He liked that. I watched him like that. The way he leaned into her freezing, the small smile it put on him. I stored it. Filed it. Men who liked that kind of power were always predictable in the same ways. They went where the fear was. Which meant they could be moved.
"Don't make me come in there," he said.
A voice from two cages down, rough, thirst-worn, the kind of voice that had been through a lot and still decided to use itself, cut right across him.
"Leave her. She's new."
He swung the beam. "Who said that?"
"Me." The woman. Tess, I thought, by the direction. "You want to swing on someone, swing on me."
The light found her. Small against the bars, chin up, eyes flat. The chin-up wasn't bravado, I realized. It was a decision. Like she'd done the math and this was the answer she'd come to.
He crouched to get an angle on her, which told me he'd done this before. Crouching was the move of someone who knew the geometry of a cage.
Ariel's breath went sharp beside me. My hand closed on the wire.
He jabbed the baton through the gap under the latch, fast, practiced, and caught her under the ribs. She folded but didn't go down. Didn't make a sound either, which took more out of a person than the hit did.
"Hit where it counts," she said, breathing through it.
He did.
Keys. The latch pin scraped. He shouldered the door and went in half a step and grabbed her by the hair and the sound that followed, twice, concrete block, the second hit worse than the first, was the kind of sound you didn't unlisten to.
She slid down the bars and hit the floor.
He looked at what he'd done. Small smile.
"Anyone else?" he asked.
A radio coughed on his belt before he could look back at Ariel.
Bring your ass up. Boss wants the floor clear.
He stood there for a second too long. His fingers moved around the flashlight. I could see him weighing it.
Now. Inventory's here early.
He spat and stepped back. The cage door swung shut on its own weight. The flashlight cut. Boots on stairs, hard and fast, and then the door, and then the specific silence that follows something you can't take back.
A drip somewhere. Her blood finding the seam in the concrete.
Ariel's breathing had gone thin and uneven beside me. I didn't try to smooth it over with words. Some things you had to let sit for a minute before you could do anything with them.
"She was trying to help me," Ariel said finally.

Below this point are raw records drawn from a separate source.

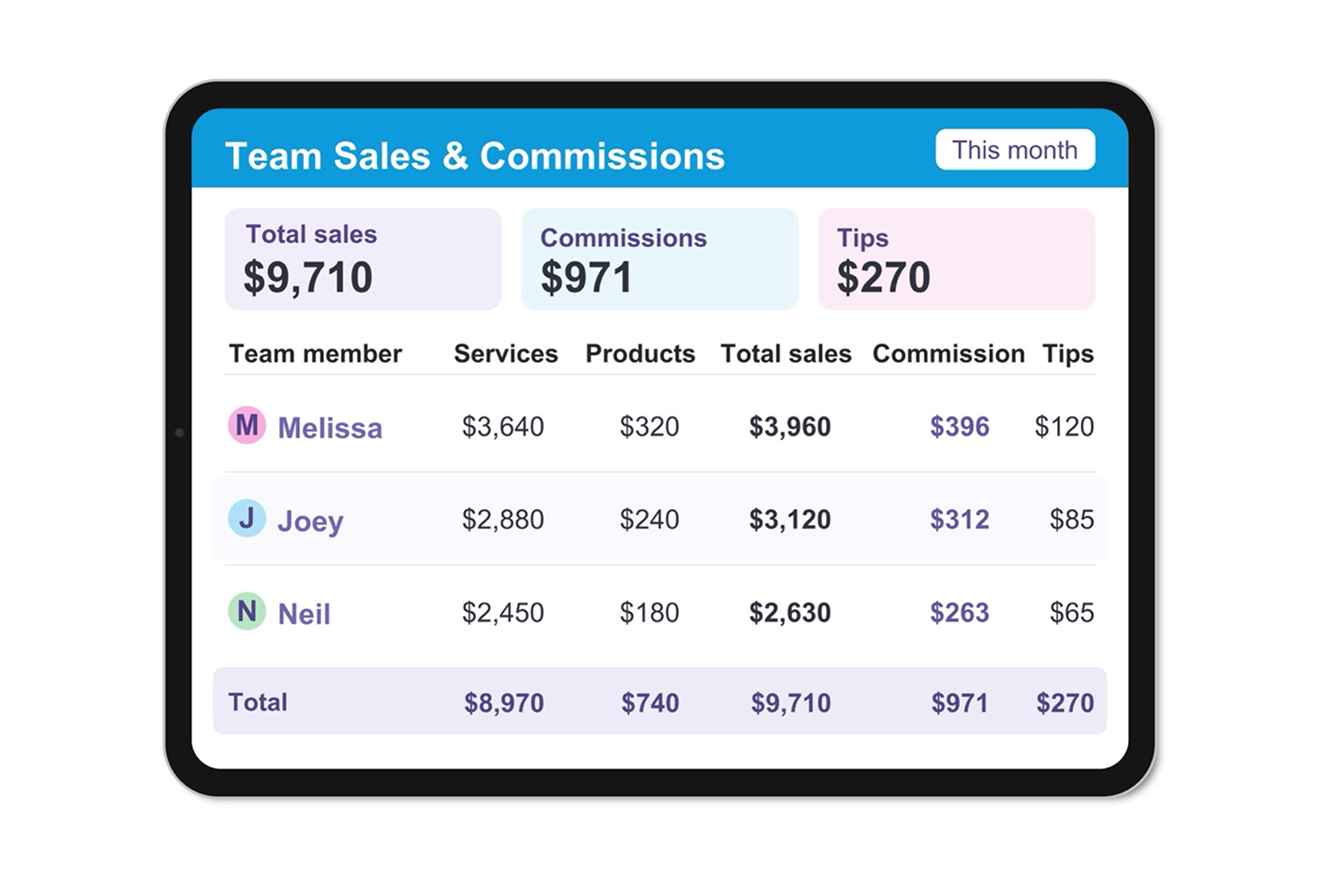This screenshot has height=880, width=1320.
Task: Open the This month period selector
Action: click(1015, 150)
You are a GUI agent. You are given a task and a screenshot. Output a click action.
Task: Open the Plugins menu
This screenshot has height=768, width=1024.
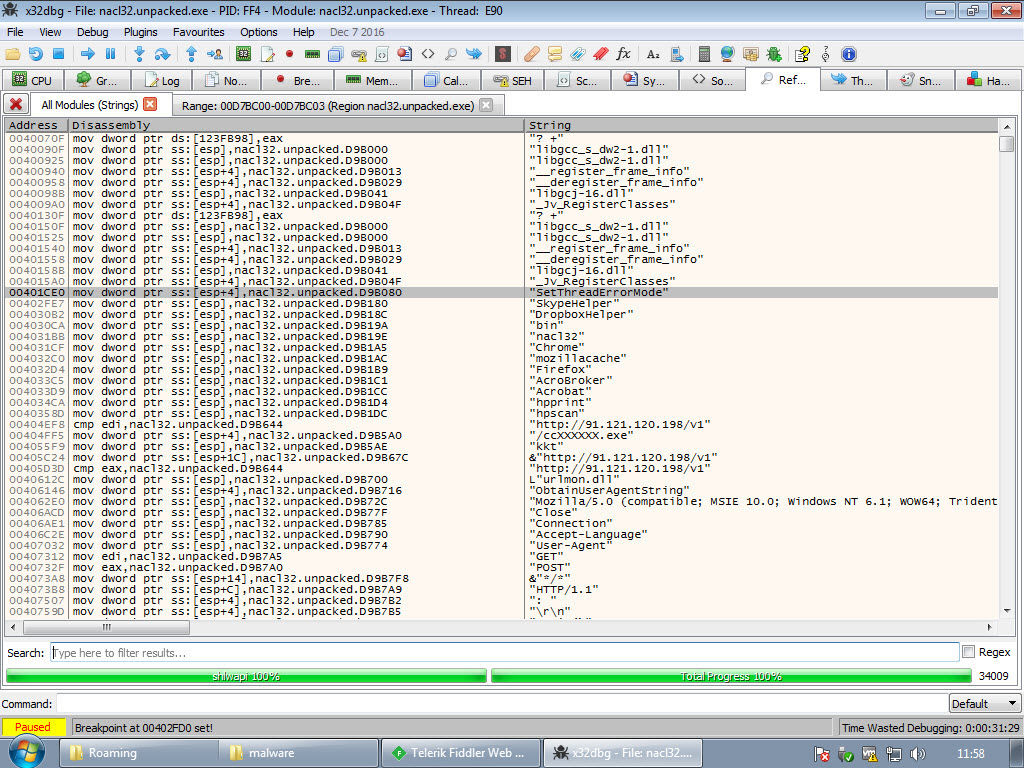coord(141,32)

Her voice frayed at the edges.
"I know."
"She didn't even know my name."
"I know."
The wire pressed cold into my forehead. I'd been leaning into it without realizing. Some part of me looking for something solid. Every part of me wanted to come through that cage door. Wanted to make noise, make something happen, make someone pay for the sound I was still hearing in my head.

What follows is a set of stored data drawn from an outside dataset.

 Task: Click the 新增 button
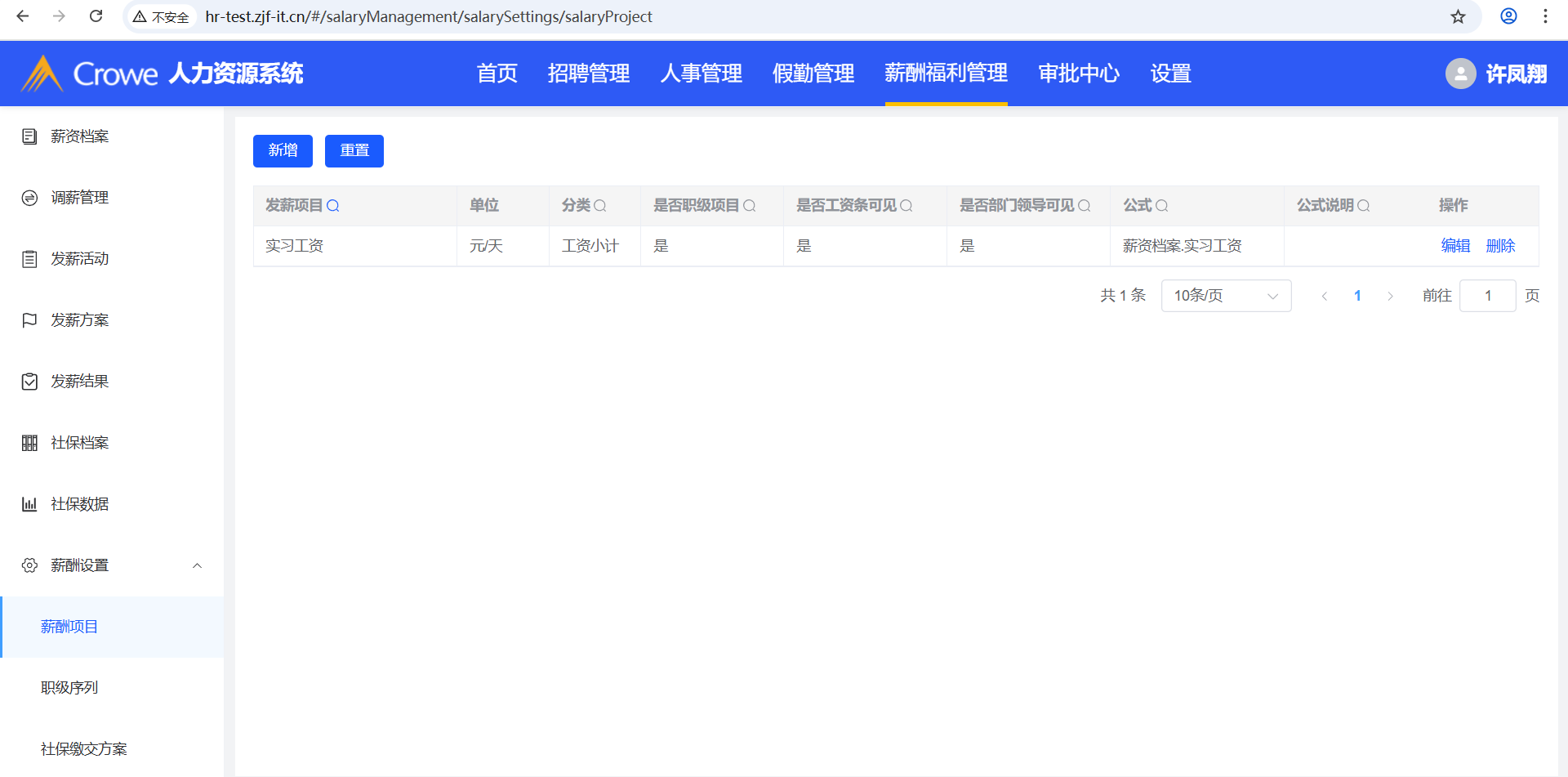[x=283, y=151]
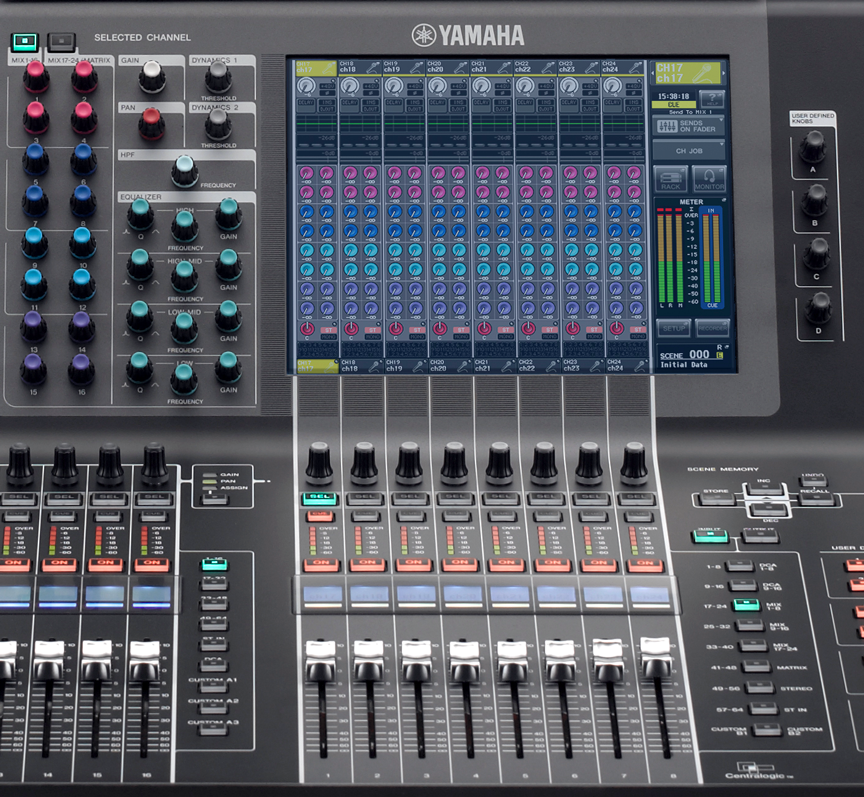Image resolution: width=864 pixels, height=797 pixels.
Task: Toggle DELAY on channel ch18
Action: click(x=348, y=102)
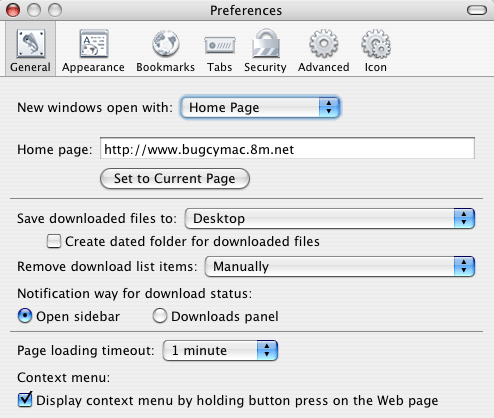Select the Icon preferences gears icon
This screenshot has height=418, width=494.
click(x=376, y=44)
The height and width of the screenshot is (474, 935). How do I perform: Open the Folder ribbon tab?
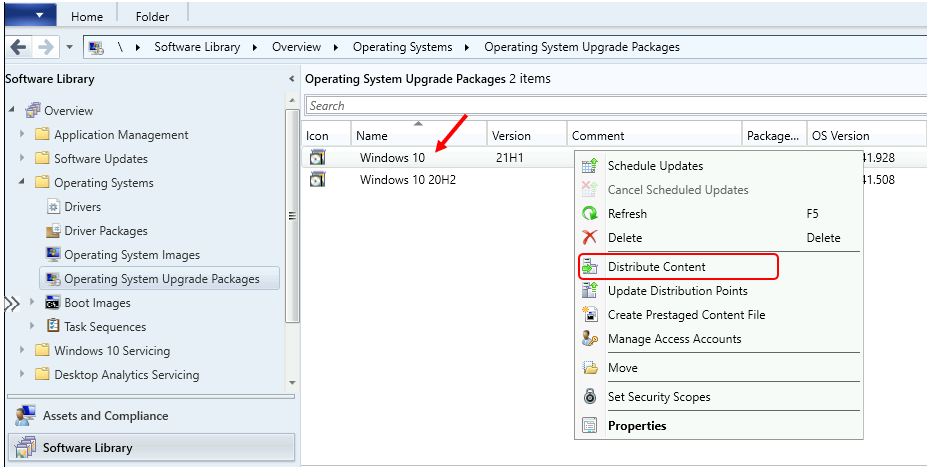pos(152,16)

But wanting didn't open doors. Plans did.
I set my jaw and breathed through it.
Not again. I wasn't losing another one. Not in a place like this. Not because I got impatient and did something that burned the one real advantage I had, which was that they still didn't know what I was capable of when I had time to think.
The screw sat cool against my wrist bone.
Ugly weld. Wrong-set frame. And now I knew the guard's patterns, the timing of the radio checks, and that there was a boss who showed up early and liked his inventory in order.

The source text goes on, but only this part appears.